Distribution of Categorical Variables
# Distribution of Categorical Variables
plt.figure(figsize=(15, 6))
sns.countplot(x = dt['instr'] , data = dt)
plt.title('Distribution of Instructors')
plt.show()
plt.figure(figsize=(15, 6))
sns.countplot(x = dt['class'] , data = dt)
plt.title('Distribution of class')
plt.show()
plt.figure(figsize=(15, 6))
sns.countplot(x = dt['attendance'] , data = dt)
plt.title('Distribution of attendance')
plt.show()
plt.figure(figsize=(15, 6))
sns.countplot(x = dt['difficulty'] , data = dt)
plt.title('Distribution of difficulty')
plt.show()
Correlation Analysis
plt.figure(figsize=(18, 12))
sns.heatmap(dt.iloc[:, 5:].corr(), annot=True, cmap='coolwarm')

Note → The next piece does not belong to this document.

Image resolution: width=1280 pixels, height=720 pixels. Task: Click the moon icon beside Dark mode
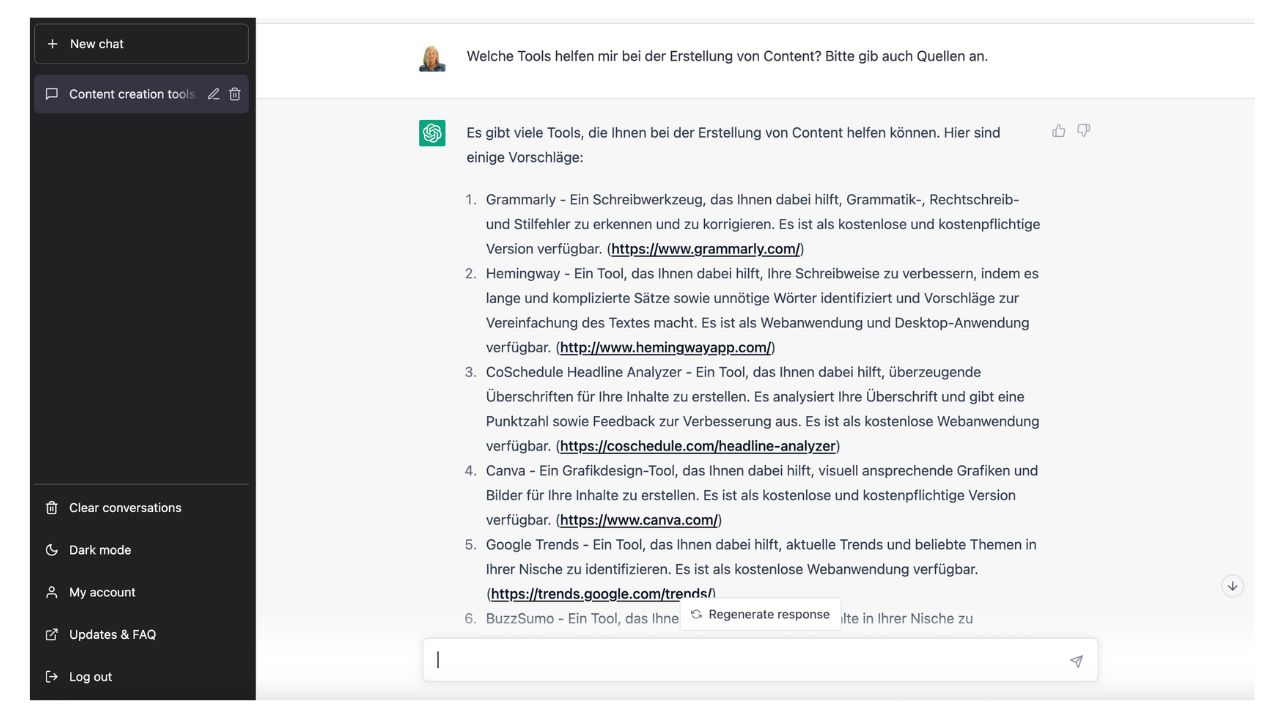click(50, 550)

plt.title('Correlation Matrix of Questions')
plt.show()
Dropping columns
X = dt.drop(columns=['instr', 'class', 'nb.repeat', 'attendance', 'difficulty'])
X.columns
Apply Standard Scaler on Variable X
sc = StandardScaler()
x_SC = sc.fit_transform(X)
Apply PCA for Dimensionality Reduction
X variable contains 28 columns so are going to apply PCA to reduce the columns
pca = PCA(n_components = 2)
x_pca = pca.fit_transform(x_SC)
# Explained variance to understand how much variance is captured
explained_variance = pca.explained_variance_ratio_
print(f"Explained variance by PCA components: {explained_variance}")

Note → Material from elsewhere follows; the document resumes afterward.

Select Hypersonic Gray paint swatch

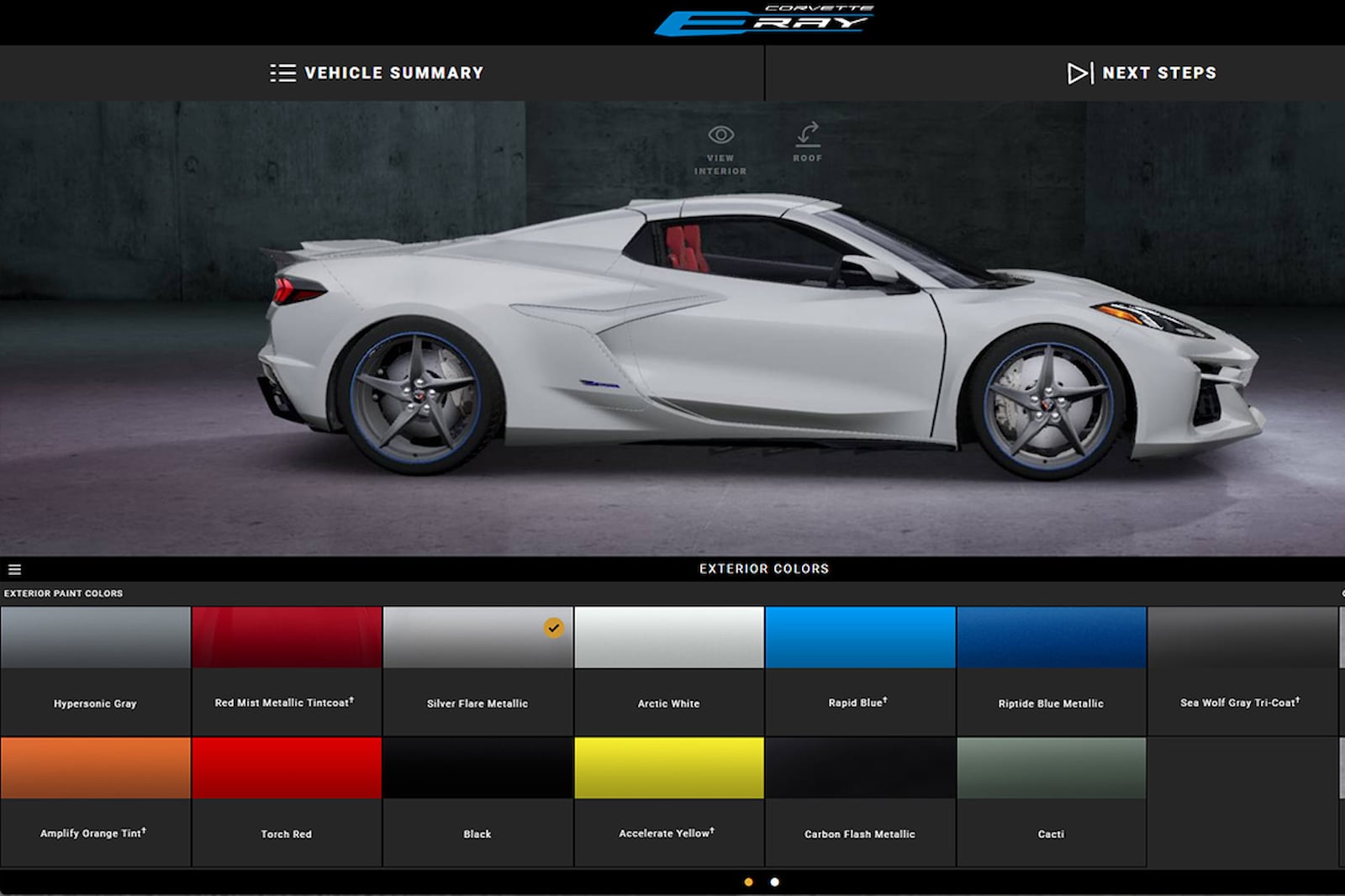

Explained variance by PCA components: [0.82288939 0.04474705]
Elbow Method for Optimal K
For clustering we have to find K value by Elbow method
wcss = []
K_range = range(1, 15)
for k in K_range:
kmeans = KMeans(n_clusters=k, random_state=42)
kmeans.fit(x_pca)
wcss.append(kmeans.inertia_)
# Plotting the Elbow Curve
plt.figure(figsize=(10, 6))
plt.plot(K_range, wcss, 'bo-')
plt.title('Elbow Method For Optimal K (PCA Data)')
plt.xlabel('Number of Clusters (K)')
plt.ylabel('Within-Cluster Sum of Squares (WCSS)')
plt.xticks(K_range)
plt.show()
optimal_k = 3
K-Means Clustering
kmeans = KMeans(n_clusters=optimal_k, random_state=42)
kmeans_labels = kmeans.fit_predict(x_pca)
silhouette_kmeans = silhouette_score(x_pca, kmeans_labels)
print(f'K-Means Silhouette Score with {optimal_k} clusters: {silhouette_kmeans}')
K-Means Silhouette Score with 3 clusters: 0.5740803780073331
Visualizing K-Means Clusters
# Visualizing K-Means Clusters
plt.figure(figsize=(10, 6))
plt.scatter(x_pca[:, 0], x_pca[:, 1], c=kmeans_labels, cmap='viridis', marker='o')
plt.title(f'K-Means Clusters (K={optimal_k}) with PCA')
plt.xlabel('PCA Component 1')
plt.ylabel('PCA Component 2')
plt.show()
Agglomerative Clustering
Dendrogram to find k value
plt.figure(figsize=(10, 6))
Z = linkage(x_pca, 'ward')
dendrogram(Z)
plt.title('Dendrogram of Agglomerative Clustering')
plt.xlabel('Samples')
plt.ylabel('Distance')
plt.show()
agg_cluster = AgglomerativeClustering(n_clusters=2)
agg_labels = agg_cluster.fit_predict(x_pca)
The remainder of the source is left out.